To prevent this, two approaches are available:

  1. The genes (Ensembl gene IDs) fused to Dam can be set in config.yaml["fusion_genes] (separated by commas if multiple plasmids are used). This will mask the genomic locations of these genes in the fasta file that will be used to build the Bowtie2 index, hence excluding these regions from the analysis.

Note

To disable this function set the value of config.yaml["fusion_genes] to "".

  1. If a plasmid is used that for example also uses an endogenous promoter besides the Dam fusion proteins, one can set a path to a fasta file containg all the plasmid sequences in config.yaml[""]. Trimmed reads are first aligned to these sequences, and the resulting non-aligning reads will then be processed as normal.

It is recommended to store this file in a directory called resources within the analysis folder (this folder will also contain all other non-experimental files such as fasta and gtf files).

Note

To disable this function set the value of config.yaml["plasmid_fasta"] to none.

Configuration of Snakemake

Running Snakemake can entail quite a few command line flags. To make this easier these can be set in a global profile that is defined in a user-specific configuration directory in order to simplify this process.

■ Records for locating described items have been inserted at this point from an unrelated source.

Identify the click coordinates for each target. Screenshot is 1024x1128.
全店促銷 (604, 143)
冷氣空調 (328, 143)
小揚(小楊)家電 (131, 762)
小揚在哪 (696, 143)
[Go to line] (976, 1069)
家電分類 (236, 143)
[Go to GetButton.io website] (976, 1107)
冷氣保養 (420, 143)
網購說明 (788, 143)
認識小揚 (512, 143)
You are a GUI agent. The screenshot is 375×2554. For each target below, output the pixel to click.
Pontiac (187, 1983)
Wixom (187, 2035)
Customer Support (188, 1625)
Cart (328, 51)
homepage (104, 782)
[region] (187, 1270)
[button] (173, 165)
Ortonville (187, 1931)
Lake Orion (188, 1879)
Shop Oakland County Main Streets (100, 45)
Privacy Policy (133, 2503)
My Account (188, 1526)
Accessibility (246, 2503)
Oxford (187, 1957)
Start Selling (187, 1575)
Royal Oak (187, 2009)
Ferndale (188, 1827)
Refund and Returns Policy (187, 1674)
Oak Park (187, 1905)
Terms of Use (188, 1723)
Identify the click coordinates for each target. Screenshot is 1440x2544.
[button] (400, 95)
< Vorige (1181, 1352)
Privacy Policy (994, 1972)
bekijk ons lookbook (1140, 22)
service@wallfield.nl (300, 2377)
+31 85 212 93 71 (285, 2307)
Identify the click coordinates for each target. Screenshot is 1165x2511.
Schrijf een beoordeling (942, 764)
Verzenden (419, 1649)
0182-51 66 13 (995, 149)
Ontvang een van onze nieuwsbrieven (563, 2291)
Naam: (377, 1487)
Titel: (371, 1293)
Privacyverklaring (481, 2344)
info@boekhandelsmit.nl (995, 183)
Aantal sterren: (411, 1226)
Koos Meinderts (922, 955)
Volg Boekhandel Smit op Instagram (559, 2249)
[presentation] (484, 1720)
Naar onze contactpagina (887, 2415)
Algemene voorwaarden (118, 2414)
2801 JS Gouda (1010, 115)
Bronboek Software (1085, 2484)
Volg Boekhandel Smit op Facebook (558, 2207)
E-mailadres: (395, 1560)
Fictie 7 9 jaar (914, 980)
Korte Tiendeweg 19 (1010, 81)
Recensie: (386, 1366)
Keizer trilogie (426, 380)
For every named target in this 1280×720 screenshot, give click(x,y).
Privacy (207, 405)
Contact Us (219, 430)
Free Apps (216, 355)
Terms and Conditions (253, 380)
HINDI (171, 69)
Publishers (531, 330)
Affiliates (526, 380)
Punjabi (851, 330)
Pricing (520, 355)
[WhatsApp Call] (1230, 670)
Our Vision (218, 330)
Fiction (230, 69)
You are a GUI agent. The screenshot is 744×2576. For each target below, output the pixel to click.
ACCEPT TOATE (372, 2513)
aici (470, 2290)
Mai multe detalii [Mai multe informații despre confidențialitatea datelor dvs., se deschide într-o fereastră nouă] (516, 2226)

For example, a profile config.yaml can be stored at /home/user/.config/snakemake/profile:

cores: 40
latency-wait: 20
use-conda: True
use-apptainer: True
keep-going: False
rerun-incomplete: True
printshellcmds: True
show-failed-logs: True

When running on a slurm-based HPC, the following lines can be included in config.yaml:

executor: slurm
jobs: 100
default-resources:
        slurm_partition: icelake
        slurm_account: <ACCOUNT>

Snakemake supports between workflow caching, so that certain resource files, such as the Bowtie2 index, can be re-used between different analyses.

Dry-run of the analysis

Before running the actual analyis with your own data, a dry-run can be performed:

$ cd path/to/analysis/directory
$ snakemake -np

Snakemake will create the DAG of jobs and print the shell command, but it will not execute anything.

Visualization of workflow

To visualize the workflow run (this command excludes the target rule):

$ mkdir -p images
$ snakemake --forceall --rulegraph | grep -v '\-> 0\|0\[label = \"all\"' | dot -Tpng > images/rule_graph.png

Running the analysis

Once you know that the test and/or dry run has worked, the actual analysis can be initiated as follows:

$ snakemake --profile /home/user/.config/snakemake/profile --directory .test/

Important

Always make sure to use the absolute path (i.e. /home/user/.config/...) rather than the relative path (~/.config/...) when providing the path for the profile file.

Report of the results

When the analysis has finished succesfully, an HTML report can be created as follows:

$ snakemake --report report.html

This report will contain run time information for the Snakemake rules, as well as figures generated by the workflow, and the code used to create these.

Literature

ℹ️ Some key DamID papers:

Van Steensel and Henikoff. Identification of in vivo DNA targets of chromatin proteins using tethered Dam methyltransferase. 2000 Nature Biotechnology.

Marshall et al. Cell-type-specific profiling of protein–DNA interactions without cell isolation using targeted DamID with next-generation sequencing. 2016 Nature Protocols.

Van den Ameele, Krautz and Brand. TaDa! Analysing cell type-specific chromatin in vivo with Targeted DamID. 2019 Current Opinion in Neurobiology.